◆ **Provided entries**:
- Opening Delimiter -

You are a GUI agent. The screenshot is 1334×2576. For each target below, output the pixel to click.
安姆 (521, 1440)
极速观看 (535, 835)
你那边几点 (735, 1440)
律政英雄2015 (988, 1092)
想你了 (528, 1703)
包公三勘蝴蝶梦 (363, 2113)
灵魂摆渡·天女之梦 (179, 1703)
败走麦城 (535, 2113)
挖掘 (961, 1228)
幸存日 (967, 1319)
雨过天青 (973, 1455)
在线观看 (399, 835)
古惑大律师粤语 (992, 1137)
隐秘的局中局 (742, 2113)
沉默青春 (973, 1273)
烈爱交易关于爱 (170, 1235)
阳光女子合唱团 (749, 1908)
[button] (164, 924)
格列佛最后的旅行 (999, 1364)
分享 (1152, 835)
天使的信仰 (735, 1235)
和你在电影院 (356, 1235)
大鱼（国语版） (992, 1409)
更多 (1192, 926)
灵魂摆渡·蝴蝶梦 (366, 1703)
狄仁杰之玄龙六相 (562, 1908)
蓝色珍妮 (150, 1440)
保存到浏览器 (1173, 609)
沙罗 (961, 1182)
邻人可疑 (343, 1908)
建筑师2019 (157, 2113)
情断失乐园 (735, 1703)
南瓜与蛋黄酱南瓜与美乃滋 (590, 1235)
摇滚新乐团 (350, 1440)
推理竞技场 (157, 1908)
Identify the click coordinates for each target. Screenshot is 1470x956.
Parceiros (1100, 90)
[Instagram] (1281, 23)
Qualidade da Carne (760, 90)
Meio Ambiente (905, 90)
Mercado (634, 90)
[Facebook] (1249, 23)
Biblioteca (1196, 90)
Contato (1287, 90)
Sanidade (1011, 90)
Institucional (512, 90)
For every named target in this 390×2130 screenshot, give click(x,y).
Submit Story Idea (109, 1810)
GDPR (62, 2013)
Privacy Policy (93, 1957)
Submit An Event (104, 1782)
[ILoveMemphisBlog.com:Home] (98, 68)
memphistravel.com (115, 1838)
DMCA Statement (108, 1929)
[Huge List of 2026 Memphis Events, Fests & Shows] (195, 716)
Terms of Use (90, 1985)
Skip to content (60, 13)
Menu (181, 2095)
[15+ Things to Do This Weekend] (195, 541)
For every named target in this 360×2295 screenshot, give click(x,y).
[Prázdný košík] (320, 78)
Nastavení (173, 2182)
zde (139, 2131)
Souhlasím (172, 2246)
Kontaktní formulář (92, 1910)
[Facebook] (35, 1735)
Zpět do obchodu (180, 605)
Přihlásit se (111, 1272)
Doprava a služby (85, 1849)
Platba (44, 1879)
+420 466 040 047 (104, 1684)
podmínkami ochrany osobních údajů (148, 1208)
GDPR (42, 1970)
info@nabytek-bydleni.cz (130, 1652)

- Closing Delimiter -

◆ **Aim of the exercise**: An exact copy of every line above is needed.

◆ **Answer to the exercise**:
You are a GUI agent. The screenshot is 1334×2576. For each target below, output the pixel to click.
安姆 (521, 1440)
极速观看 (535, 835)
你那边几点 (735, 1440)
律政英雄2015 (988, 1092)
想你了 (528, 1703)
包公三勘蝴蝶梦 (363, 2113)
灵魂摆渡·天女之梦 (179, 1703)
败走麦城 (535, 2113)
挖掘 (961, 1228)
幸存日 (967, 1319)
雨过天青 (973, 1455)
在线观看 (399, 835)
古惑大律师粤语 (992, 1137)
隐秘的局中局 (742, 2113)
沉默青春 (973, 1273)
烈爱交易关于爱 (170, 1235)
阳光女子合唱团 (749, 1908)
[button] (164, 924)
格列佛最后的旅行 (999, 1364)
分享 (1152, 835)
天使的信仰 (735, 1235)
和你在电影院 (356, 1235)
大鱼（国语版） (992, 1409)
更多 (1192, 926)
灵魂摆渡·蝴蝶梦 (366, 1703)
狄仁杰之玄龙六相 (562, 1908)
蓝色珍妮 (150, 1440)
保存到浏览器 (1173, 609)
沙罗 (961, 1182)
邻人可疑 (343, 1908)
建筑师2019 (157, 2113)
情断失乐园 (735, 1703)
南瓜与蛋黄酱南瓜与美乃滋 (590, 1235)
摇滚新乐团 (350, 1440)
推理竞技场 (157, 1908)
Identify the click coordinates for each target. Screenshot is 1470x956.
Parceiros (1100, 90)
[Instagram] (1281, 23)
Qualidade da Carne (760, 90)
Meio Ambiente (905, 90)
Mercado (634, 90)
[Facebook] (1249, 23)
Biblioteca (1196, 90)
Contato (1287, 90)
Sanidade (1011, 90)
Institucional (512, 90)
For every named target in this 390×2130 screenshot, give click(x,y).
Submit Story Idea (109, 1810)
GDPR (62, 2013)
Privacy Policy (93, 1957)
Submit An Event (104, 1782)
[ILoveMemphisBlog.com:Home] (98, 68)
memphistravel.com (115, 1838)
DMCA Statement (108, 1929)
[Huge List of 2026 Memphis Events, Fests & Shows] (195, 716)
Terms of Use (90, 1985)
Skip to content (60, 13)
Menu (181, 2095)
[15+ Things to Do This Weekend] (195, 541)
For every named target in this 360×2295 screenshot, give click(x,y).
[Prázdný košík] (320, 78)
Nastavení (173, 2182)
zde (139, 2131)
Souhlasím (172, 2246)
Kontaktní formulář (92, 1910)
[Facebook] (35, 1735)
Zpět do obchodu (180, 605)
Přihlásit se (111, 1272)
Doprava a služby (85, 1849)
Platba (44, 1879)
+420 466 040 047 (104, 1684)
podmínkami ochrany osobních údajů (148, 1208)
GDPR (42, 1970)
info@nabytek-bydleni.cz (130, 1652)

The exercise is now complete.